Let me begin by commending Chancellor Little on a decade of leadership at the University of Michigan–Dearborn. He has made the University of Michigan a stronger, more engaged institution, particularly in southeastern Michigan.
Being invited to address today’s graduates and their families is a particularly special honor because it comes as the University of Michigan–Dearborn is celebrating 50 years of education and service in metropolitan Detroit. More than 40,000 people hold degrees from UM–Dearborn, and today’s graduates now join this legacy of excellence and service.
I am certain that every graduating class in the history of this campus has put on caps and gowns, gathered for commencement, and been told: This is your special day.
And it is. You have sacrificed and worked hard, impressed the faculty, and created new knowledge for our world. Your family has supported you and, in turn, you have made them proud with your achievements.
As special as this afternoon is for you, it is an equally significant moment for the people of Michigan.
As of today, metro Detroit has more teachers, writers, scientists, urban planners and psychologists.
As of today, our region has more college graduates for an economy that demands creativity, knowledge and people willing to take risks.
As of today, our state will benefit from the ideas, discoveries and enthusiasm that will move Michigan forward to compete and prosper in a rapidly changing world.
Today is indeed special, for all of us, because of what it means for tomorrow.

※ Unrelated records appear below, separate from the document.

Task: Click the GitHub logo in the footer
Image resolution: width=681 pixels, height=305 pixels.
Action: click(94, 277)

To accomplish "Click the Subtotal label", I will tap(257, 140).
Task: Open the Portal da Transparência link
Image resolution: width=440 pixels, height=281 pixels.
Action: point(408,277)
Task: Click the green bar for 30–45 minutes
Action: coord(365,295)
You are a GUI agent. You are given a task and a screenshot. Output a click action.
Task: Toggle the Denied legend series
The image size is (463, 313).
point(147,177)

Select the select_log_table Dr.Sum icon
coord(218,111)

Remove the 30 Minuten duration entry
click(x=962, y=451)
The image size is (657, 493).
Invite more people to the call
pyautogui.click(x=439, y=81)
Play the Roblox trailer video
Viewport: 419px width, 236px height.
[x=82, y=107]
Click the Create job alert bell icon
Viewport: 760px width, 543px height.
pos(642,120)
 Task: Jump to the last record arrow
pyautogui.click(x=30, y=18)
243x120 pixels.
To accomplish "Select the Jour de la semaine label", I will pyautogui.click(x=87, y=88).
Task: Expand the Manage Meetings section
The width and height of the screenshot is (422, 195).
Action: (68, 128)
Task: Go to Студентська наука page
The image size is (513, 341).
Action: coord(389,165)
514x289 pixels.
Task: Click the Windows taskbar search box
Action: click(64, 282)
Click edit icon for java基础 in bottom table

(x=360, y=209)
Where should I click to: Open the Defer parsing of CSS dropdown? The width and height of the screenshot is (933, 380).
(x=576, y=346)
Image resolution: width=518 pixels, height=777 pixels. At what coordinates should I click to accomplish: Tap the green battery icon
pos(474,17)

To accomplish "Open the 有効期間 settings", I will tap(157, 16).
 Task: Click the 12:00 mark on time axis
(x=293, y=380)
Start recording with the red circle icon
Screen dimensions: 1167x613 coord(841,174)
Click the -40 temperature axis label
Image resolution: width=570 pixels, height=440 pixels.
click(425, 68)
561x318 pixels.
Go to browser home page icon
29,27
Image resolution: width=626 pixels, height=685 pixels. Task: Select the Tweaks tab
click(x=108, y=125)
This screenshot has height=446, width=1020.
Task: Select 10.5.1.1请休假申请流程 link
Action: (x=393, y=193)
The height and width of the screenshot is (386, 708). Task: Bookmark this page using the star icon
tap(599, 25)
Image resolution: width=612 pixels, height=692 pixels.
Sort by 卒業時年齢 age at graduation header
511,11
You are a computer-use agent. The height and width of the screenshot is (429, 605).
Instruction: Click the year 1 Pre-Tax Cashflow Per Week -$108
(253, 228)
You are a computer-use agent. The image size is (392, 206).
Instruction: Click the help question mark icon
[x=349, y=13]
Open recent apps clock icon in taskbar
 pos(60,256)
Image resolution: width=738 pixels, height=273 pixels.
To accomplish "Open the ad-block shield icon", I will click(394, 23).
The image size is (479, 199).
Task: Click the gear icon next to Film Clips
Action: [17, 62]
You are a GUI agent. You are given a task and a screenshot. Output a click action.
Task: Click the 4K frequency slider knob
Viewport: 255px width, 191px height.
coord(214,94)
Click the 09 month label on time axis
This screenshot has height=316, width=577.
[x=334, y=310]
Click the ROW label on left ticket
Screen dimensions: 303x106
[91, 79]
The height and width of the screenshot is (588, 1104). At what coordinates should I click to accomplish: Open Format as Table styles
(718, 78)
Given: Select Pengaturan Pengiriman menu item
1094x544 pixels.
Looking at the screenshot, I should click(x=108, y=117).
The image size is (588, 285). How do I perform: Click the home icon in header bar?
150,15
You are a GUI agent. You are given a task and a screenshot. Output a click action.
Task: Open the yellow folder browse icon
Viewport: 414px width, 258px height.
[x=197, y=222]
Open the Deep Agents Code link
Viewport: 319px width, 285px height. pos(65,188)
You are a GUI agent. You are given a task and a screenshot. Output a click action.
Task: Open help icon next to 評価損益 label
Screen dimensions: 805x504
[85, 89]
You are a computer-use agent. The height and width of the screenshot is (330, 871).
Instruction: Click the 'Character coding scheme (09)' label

Graduates, tomorrow demands your intellect, your compassion, and your leadership. We need the depth of your UM–Dearborn education to address the immense challenges facing our region. Advance the work underway for stronger public schools, effective public transportation, innovations and technologies to expand our economy, and a deeper respect for our diversity of faith, ethnicity and race.
And share with us your knowledge about the environment, of understanding and countering the threats to our natural world. Environmental education and action are critical for our region, which is rich in waterways and wildlife, but also burdened with brownfields and vestiges of our manufacturing heritage.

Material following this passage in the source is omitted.